Dalam sambutannya, Ketua STIE Bima, Firdaus, S.T., M.M., M.M.Inov., memaparkan sejumlah capaian yang telah diraih institusi. Berbagai capaian tersebut menjadi bagian dari upaya STIE Bima untuk terus meningkatkan kualitas penyelenggaraan pendidikan tinggi sekaligus memperkuat peran perguruan tinggi dalam mencetak sumber daya manusia yang kompeten dan adaptif.
Momentum wisuda juga menjadi ruang refleksi terhadap perkembangan institusi. Keberhasilan sebuah perguruan tinggi tidak semata-mata dilihat dari jumlah lulusan yang dihasilkan, tetapi juga dari mutu pembelajaran, relevansi kompetensi dengan kebutuhan dunia kerja, kualitas sumber daya manusia, tata kelola perguruan tinggi, penelitian, serta kontribusi terhadap masyarakat.

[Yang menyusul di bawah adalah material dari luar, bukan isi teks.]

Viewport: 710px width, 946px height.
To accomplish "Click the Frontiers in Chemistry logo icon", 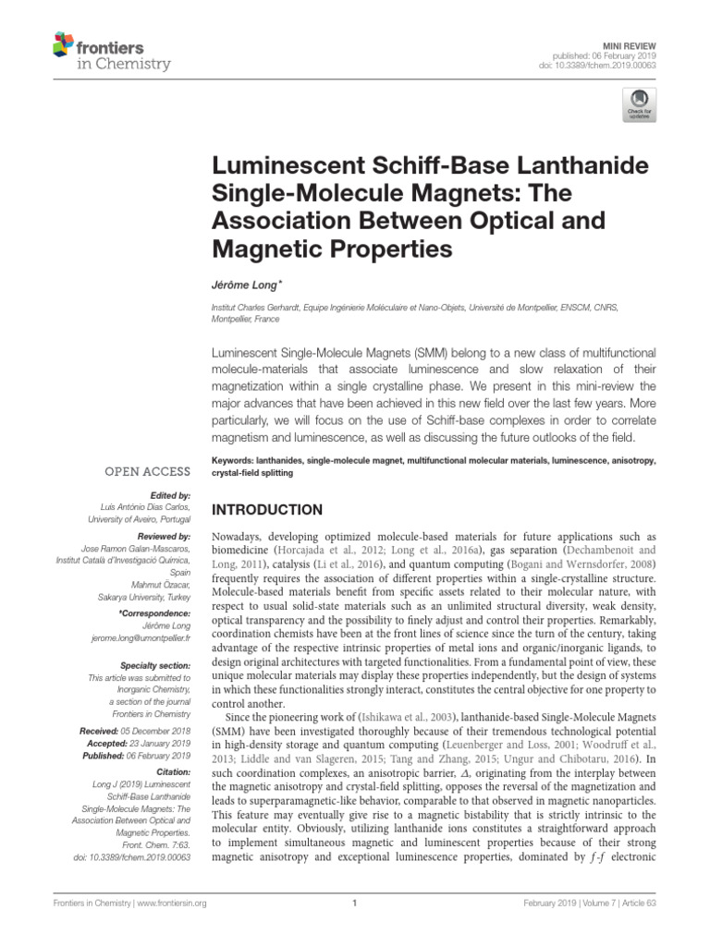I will pyautogui.click(x=64, y=43).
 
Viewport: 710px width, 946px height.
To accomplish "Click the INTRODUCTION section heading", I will pyautogui.click(x=268, y=510).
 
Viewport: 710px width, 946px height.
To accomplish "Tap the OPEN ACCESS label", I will pyautogui.click(x=148, y=471).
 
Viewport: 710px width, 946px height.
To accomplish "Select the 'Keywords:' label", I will pyautogui.click(x=236, y=460).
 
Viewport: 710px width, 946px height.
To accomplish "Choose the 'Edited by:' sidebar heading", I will pyautogui.click(x=168, y=495).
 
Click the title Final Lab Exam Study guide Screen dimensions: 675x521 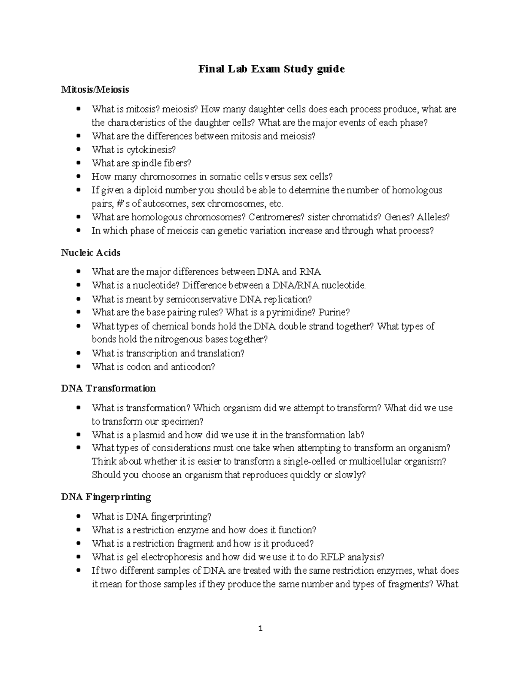tap(271, 69)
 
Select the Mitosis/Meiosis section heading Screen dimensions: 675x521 tap(95, 90)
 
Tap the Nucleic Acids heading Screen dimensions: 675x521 tap(91, 253)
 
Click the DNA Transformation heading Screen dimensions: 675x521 tap(108, 388)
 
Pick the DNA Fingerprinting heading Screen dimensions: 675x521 tap(106, 497)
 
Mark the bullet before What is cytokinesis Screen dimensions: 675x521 tap(78, 150)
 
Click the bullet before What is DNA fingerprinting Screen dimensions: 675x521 tap(78, 517)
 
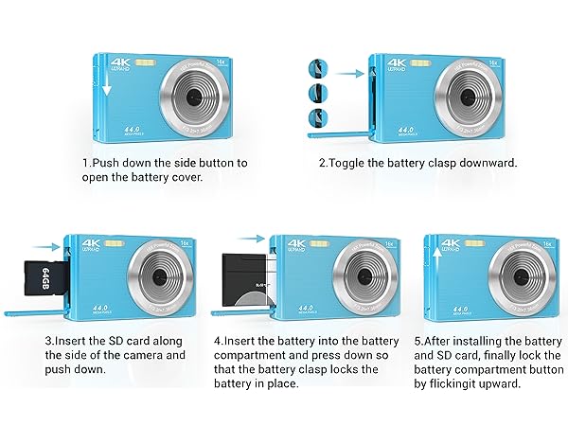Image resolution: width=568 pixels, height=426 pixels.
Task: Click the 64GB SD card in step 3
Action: (x=46, y=275)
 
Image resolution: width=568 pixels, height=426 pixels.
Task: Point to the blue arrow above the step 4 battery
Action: (x=250, y=240)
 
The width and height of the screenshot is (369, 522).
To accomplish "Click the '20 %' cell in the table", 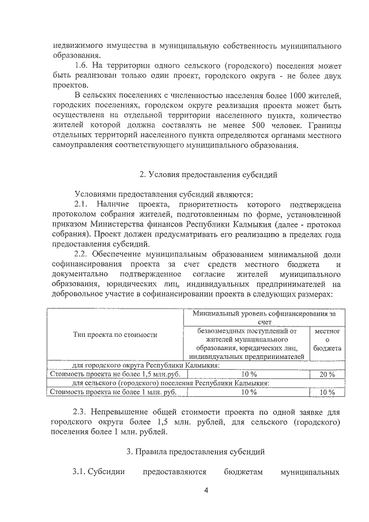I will coord(327,374).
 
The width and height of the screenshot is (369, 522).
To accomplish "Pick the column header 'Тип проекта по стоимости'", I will coord(115,335).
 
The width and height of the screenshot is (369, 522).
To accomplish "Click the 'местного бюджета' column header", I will coord(327,340).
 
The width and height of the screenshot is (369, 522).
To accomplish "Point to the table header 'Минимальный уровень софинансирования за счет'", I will coord(264,317).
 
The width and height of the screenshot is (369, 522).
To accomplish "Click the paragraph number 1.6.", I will coord(82,66).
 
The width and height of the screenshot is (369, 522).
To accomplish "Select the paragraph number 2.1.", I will coord(82,205).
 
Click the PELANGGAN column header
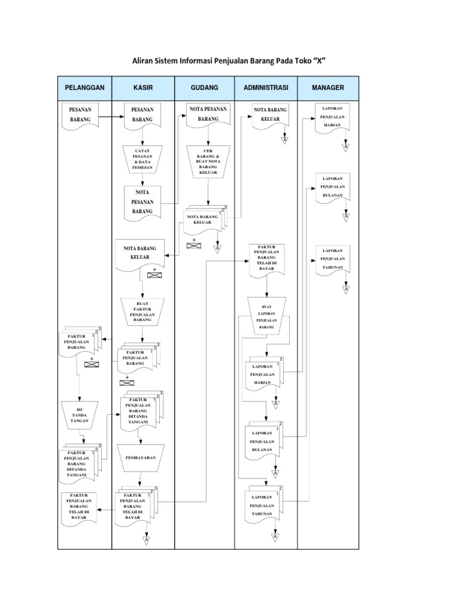pyautogui.click(x=84, y=88)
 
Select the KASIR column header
pyautogui.click(x=143, y=88)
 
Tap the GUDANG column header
pyautogui.click(x=205, y=88)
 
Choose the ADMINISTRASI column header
pyautogui.click(x=266, y=88)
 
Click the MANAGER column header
pyautogui.click(x=328, y=88)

Sementara itu, Wali Kota Bima H. A. Rahman H. Abidin, S.E., dalam sambutannya menekankan bahwa wisuda bukan sekadar akhir dari perjalanan pendidikan. Gelar akademik yang diperoleh para lulusan diharapkan menjadi modal penting untuk berkontribusi secara nyata di tengah masyarakat.
Pesan tersebut sekaligus menempatkan lulusan perguruan tinggi sebagai sumber daya manusia yang memiliki tanggung jawab sosial. Pengetahuan dan keterampilan yang diperoleh selama masa studi diharapkan dapat diterapkan secara produktif, profesional, etis, dan sesuai dengan kebutuhan masyarakat serta perkembangan dunia kerja.

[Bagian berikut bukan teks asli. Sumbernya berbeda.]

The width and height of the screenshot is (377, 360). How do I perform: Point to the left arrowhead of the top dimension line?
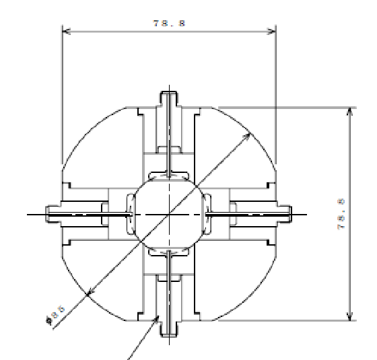(x=65, y=30)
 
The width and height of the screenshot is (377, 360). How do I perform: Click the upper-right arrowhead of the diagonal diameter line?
(x=249, y=136)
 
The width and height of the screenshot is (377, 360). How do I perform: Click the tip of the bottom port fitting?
(x=168, y=334)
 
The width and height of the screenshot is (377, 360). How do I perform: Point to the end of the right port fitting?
(x=290, y=214)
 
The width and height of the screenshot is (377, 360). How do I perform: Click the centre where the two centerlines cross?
(x=168, y=214)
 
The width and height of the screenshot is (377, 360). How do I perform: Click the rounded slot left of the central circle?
(x=129, y=214)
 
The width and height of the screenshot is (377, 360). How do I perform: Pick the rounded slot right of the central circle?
(x=207, y=214)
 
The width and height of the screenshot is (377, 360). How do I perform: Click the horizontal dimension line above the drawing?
(x=121, y=30)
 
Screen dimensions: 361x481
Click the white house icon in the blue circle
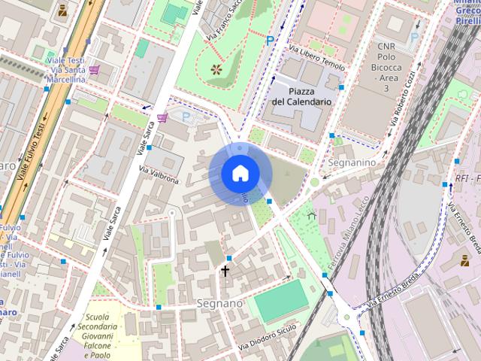239,174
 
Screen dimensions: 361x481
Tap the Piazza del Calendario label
301,96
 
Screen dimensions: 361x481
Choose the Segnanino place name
352,162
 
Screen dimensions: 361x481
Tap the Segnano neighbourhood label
219,303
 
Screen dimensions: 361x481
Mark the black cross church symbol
224,270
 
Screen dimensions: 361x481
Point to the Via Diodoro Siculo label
268,337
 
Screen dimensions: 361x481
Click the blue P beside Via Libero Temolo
270,41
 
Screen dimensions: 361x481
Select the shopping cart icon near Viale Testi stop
94,70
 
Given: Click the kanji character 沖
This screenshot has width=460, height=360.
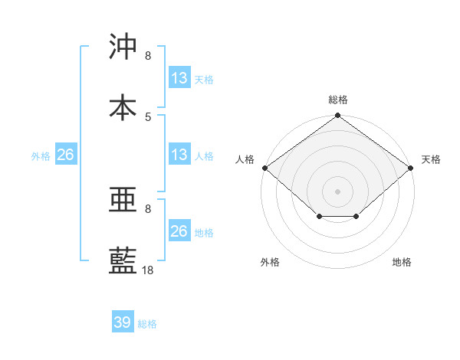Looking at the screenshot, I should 123,47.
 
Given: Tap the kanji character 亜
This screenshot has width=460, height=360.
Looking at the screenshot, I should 123,201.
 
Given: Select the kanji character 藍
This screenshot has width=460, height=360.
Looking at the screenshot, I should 123,261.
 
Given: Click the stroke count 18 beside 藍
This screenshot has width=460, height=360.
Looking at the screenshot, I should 148,270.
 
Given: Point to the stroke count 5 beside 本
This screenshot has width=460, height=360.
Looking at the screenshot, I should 148,116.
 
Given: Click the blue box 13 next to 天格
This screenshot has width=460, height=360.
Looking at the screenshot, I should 179,78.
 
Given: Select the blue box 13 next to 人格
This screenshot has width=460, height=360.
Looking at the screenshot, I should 179,155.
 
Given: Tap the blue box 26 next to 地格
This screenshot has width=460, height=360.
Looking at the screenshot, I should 179,231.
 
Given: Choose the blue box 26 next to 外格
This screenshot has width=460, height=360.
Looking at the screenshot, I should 65,155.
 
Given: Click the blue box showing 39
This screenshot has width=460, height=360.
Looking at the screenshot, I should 123,322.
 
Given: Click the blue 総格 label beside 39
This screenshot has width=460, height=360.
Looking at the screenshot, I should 148,324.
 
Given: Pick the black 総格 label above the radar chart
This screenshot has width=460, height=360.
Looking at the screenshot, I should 338,100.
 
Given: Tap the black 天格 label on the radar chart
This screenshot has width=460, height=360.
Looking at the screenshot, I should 431,159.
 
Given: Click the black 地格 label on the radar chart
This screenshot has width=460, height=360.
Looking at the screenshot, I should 402,262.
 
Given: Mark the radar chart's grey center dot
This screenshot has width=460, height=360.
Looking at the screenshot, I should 338,191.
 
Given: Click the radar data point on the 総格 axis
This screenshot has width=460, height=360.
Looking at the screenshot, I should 338,116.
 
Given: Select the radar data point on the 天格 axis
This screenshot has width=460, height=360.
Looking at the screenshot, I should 412,168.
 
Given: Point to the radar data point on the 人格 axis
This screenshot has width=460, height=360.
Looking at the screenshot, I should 264,168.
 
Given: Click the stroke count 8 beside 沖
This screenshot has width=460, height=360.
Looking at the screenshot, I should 148,56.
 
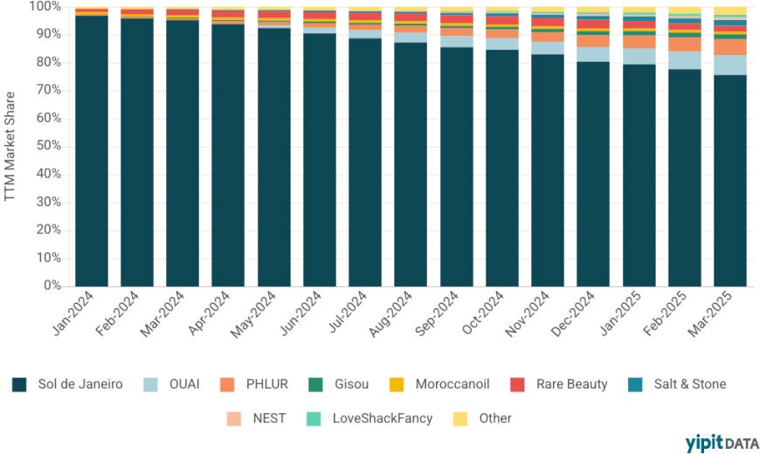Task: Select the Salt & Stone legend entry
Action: point(678,384)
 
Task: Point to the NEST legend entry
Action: point(259,418)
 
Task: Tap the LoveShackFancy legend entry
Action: point(371,418)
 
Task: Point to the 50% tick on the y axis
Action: point(50,146)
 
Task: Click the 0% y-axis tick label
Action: point(52,285)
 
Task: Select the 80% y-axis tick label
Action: point(50,62)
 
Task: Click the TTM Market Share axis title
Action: point(11,146)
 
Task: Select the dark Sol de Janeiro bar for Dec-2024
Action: point(593,175)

Bagi 254 lulusan STIE Bima, wisuda tahun 2026 menjadi awal dari fase kehidupan yang baru. Mereka akan menghadapi berbagai tantangan sekaligus peluang untuk mengimplementasikan kompetensi akademik di lingkungan profesional, dunia usaha dan kewirausahaan, pemerintahan, maupun bidang lain yang sesuai dengan keilmuan masing-masing.

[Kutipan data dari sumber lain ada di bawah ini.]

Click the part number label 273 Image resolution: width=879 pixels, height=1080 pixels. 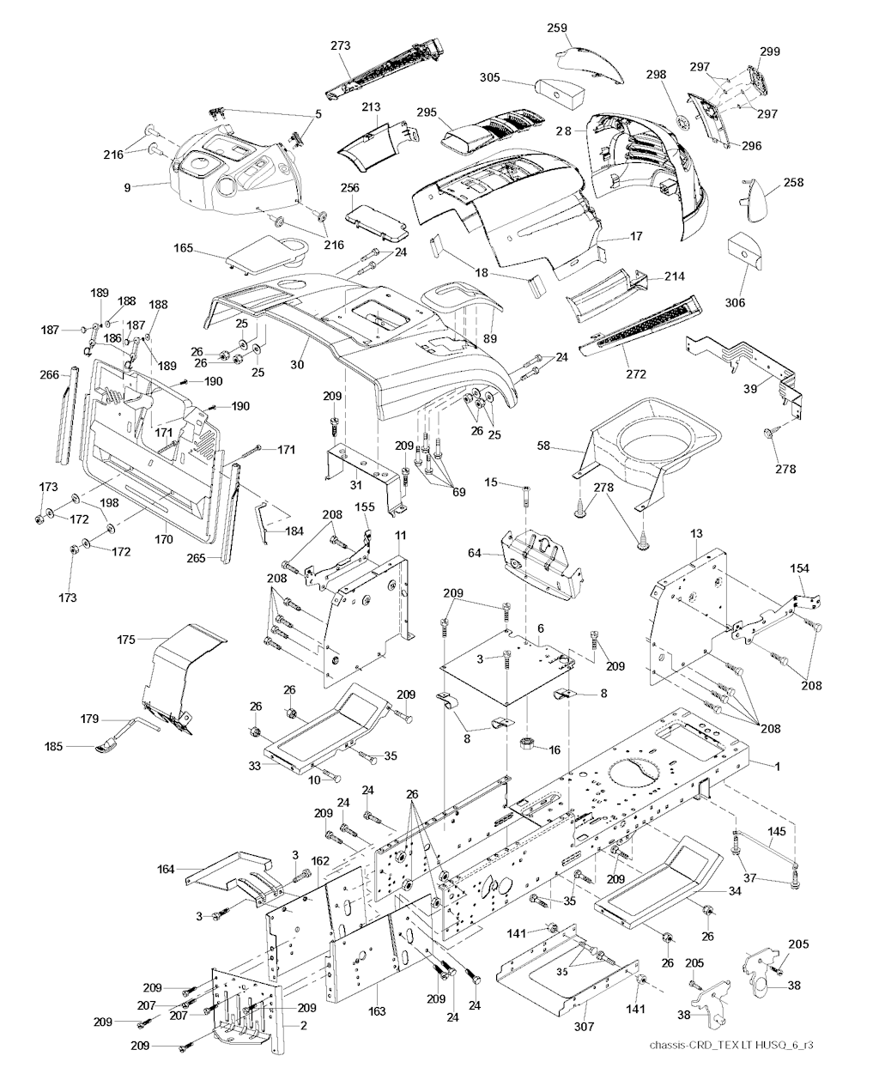click(x=341, y=46)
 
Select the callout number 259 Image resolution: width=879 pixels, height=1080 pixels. click(x=558, y=28)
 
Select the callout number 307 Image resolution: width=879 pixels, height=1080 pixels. click(x=584, y=1025)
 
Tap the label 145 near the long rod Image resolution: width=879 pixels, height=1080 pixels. click(x=776, y=831)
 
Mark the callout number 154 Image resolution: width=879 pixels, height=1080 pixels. click(x=799, y=570)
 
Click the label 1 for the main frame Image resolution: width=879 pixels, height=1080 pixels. click(x=778, y=766)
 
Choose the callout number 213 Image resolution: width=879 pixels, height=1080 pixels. click(x=371, y=107)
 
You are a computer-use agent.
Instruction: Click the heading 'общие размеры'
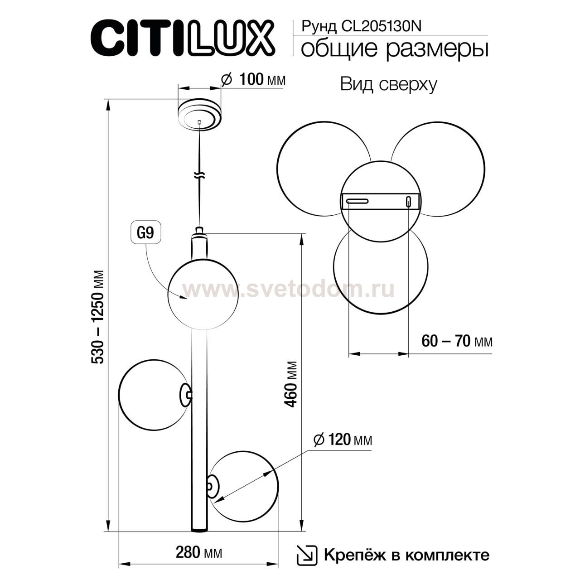[x=394, y=48]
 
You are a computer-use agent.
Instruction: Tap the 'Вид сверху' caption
[x=388, y=84]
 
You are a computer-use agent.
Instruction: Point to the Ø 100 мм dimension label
[x=253, y=80]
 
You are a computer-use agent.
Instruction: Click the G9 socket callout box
[x=145, y=233]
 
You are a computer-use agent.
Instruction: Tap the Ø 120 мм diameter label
[x=343, y=440]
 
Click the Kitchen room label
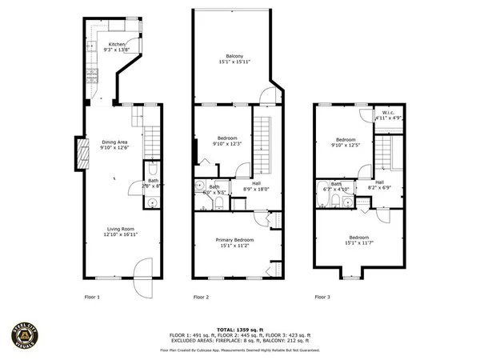coord(117,44)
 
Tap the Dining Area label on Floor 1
coord(115,142)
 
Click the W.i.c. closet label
coord(390,114)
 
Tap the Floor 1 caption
coord(92,297)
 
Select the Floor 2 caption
coord(201,297)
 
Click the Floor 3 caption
coord(321,297)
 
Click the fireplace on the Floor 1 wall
coord(81,154)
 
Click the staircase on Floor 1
coord(151,141)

Di tengah perubahan ekonomi dan perkembangan teknologi yang berlangsung begitu cepat, lulusan bidang ekonomi dituntut tidak hanya memahami teori. Mereka juga perlu memiliki kemampuan beradaptasi, berpikir kritis, menguasai perkembangan digital, membaca peluang ekonomi, serta mampu mengambil keputusan berdasarkan data dan pertimbangan etis.
Karena itu, Wisuda ke-XXIII STIE Bima tidak semestinya dipandang sebagai titik akhir dari proses belajar. Sebaliknya, wisuda merupakan gerbang menuju proses pembelajaran yang lebih luas melalui pengalaman, dunia kerja, kewirausahaan, penelitian, maupun pengabdian kepada masyarakat.
Keberhasilan 254 mahasiswa meraih gelar sarjana patut diapresiasi. Namun, capaian tersebut akan memiliki makna yang lebih besar apabila ilmu dan kompetensi yang diperoleh selama menempuh pendidikan mampu diwujudkan dalam karya, inovasi, profesionalisme, serta kontribusi nyata bagi pembangunan daerah dan masyarakat.
Selamat kepada 254 wisudawan dan wisudawati STIE Bima Tahun 2026. Gelar sarjana bukanlah akhir perjalanan, melainkan awal untuk membuktikan bahwa ilmu yang diperoleh dapat menjadi kekuatan untuk berkarya dan memberikan manfaat bagi bangsa, daerah, dan masyarakat,.(01/Red).